*Try it*.
Give the lines again exactly as they appear, beginning at the one with "850x896 pixels. Task: Click" and ending at the last line of the records.
____ Data in this exercise
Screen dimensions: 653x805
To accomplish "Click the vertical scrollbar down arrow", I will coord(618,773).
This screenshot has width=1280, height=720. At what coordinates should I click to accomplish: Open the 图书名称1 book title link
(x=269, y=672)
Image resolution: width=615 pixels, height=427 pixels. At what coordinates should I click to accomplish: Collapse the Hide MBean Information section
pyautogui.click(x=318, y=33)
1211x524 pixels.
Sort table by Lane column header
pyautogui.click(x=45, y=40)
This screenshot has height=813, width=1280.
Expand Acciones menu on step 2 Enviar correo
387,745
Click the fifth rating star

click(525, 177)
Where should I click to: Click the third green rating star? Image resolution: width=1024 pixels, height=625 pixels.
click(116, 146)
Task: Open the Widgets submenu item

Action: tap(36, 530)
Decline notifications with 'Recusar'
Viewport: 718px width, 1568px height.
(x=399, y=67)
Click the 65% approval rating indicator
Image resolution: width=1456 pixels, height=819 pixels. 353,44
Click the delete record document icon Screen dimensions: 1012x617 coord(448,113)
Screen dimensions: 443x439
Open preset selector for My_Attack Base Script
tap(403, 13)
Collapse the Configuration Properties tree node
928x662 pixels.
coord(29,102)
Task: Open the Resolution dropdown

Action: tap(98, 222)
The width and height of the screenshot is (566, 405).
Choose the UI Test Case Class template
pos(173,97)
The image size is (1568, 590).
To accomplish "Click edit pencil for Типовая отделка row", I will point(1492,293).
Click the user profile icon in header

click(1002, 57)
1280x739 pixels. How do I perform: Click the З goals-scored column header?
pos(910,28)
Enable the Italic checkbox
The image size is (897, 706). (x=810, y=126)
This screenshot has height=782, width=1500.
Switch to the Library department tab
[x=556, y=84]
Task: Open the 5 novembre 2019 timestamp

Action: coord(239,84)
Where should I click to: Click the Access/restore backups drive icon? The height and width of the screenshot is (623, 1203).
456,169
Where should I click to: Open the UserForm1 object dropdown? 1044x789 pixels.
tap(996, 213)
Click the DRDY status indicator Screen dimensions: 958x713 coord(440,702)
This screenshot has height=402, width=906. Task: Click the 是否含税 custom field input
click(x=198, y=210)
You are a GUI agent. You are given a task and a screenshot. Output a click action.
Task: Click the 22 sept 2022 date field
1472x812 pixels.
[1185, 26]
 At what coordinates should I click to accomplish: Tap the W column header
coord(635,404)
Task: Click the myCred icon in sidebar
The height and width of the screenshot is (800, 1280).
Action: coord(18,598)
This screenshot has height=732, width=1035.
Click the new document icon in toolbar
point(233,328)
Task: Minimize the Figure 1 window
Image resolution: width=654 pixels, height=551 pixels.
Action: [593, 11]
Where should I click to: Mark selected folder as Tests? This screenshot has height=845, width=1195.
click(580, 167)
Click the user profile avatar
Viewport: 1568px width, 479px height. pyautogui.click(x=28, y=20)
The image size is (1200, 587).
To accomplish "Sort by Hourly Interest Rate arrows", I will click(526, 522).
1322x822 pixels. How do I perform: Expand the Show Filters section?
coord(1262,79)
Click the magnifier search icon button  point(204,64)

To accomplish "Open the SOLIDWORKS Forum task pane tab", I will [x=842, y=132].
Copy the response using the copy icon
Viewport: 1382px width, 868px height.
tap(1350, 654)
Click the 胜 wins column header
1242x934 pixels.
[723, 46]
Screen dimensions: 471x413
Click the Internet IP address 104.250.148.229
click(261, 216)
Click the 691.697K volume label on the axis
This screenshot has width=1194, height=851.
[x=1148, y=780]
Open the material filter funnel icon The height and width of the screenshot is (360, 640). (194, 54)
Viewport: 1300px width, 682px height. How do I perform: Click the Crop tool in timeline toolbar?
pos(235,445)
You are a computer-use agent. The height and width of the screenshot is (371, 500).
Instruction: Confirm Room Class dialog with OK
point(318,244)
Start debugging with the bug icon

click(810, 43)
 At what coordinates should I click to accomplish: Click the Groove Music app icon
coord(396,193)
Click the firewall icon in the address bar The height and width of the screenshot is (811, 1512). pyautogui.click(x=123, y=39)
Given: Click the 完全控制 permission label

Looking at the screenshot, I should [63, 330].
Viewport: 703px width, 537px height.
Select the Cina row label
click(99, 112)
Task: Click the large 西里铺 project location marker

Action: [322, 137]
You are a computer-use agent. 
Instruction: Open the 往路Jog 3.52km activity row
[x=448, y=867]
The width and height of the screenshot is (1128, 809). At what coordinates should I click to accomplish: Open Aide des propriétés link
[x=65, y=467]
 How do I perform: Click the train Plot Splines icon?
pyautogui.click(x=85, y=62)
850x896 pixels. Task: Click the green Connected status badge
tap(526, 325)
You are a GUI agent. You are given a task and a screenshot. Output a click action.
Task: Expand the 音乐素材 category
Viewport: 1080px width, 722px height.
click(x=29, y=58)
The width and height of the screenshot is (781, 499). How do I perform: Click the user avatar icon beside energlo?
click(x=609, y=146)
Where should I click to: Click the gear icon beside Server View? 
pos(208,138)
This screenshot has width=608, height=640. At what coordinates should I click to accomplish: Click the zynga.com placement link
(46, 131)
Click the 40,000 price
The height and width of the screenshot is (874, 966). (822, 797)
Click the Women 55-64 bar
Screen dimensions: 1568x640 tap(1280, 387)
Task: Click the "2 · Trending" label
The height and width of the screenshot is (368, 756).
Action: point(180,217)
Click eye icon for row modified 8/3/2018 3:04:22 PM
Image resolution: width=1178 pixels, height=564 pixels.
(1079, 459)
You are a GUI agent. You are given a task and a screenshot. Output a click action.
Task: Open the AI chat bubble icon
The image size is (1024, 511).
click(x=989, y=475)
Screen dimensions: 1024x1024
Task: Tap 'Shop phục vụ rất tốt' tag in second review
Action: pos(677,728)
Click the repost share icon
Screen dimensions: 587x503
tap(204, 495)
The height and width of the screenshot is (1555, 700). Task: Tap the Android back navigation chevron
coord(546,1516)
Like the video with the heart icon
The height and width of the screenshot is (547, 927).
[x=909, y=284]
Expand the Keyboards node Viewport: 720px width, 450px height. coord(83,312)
________
*Your response*.
850x896 pixels. Task: Click the green Connected status badge
tap(526, 325)
You are a GUI agent. You are given a task and a screenshot. Output a click action.
Task: Expand the 音乐素材 category
Viewport: 1080px width, 722px height.
click(x=29, y=58)
The width and height of the screenshot is (781, 499). How do I perform: Click the user avatar icon beside energlo?
click(x=609, y=146)
Where should I click to: Click the gear icon beside Server View? 
pos(208,138)
This screenshot has width=608, height=640. At what coordinates should I click to accomplish: Click the zynga.com placement link
(46, 131)
Click the 40,000 price
The height and width of the screenshot is (874, 966). (822, 797)
Click the Women 55-64 bar
Screen dimensions: 1568x640 tap(1280, 387)
Task: Click the "2 · Trending" label
The height and width of the screenshot is (368, 756).
Action: point(180,217)
Click eye icon for row modified 8/3/2018 3:04:22 PM
Image resolution: width=1178 pixels, height=564 pixels.
(1079, 459)
You are a GUI agent. You are given a task and a screenshot. Output a click action.
Task: Open the AI chat bubble icon
The image size is (1024, 511).
click(x=989, y=475)
Screen dimensions: 1024x1024
Task: Tap 'Shop phục vụ rất tốt' tag in second review
Action: pos(677,728)
Click the repost share icon
Screen dimensions: 587x503
tap(204, 495)
The height and width of the screenshot is (1555, 700). Task: Tap the Android back navigation chevron
coord(546,1516)
Like the video with the heart icon
The height and width of the screenshot is (547, 927).
[x=909, y=284]
Expand the Keyboards node Viewport: 720px width, 450px height. coord(83,312)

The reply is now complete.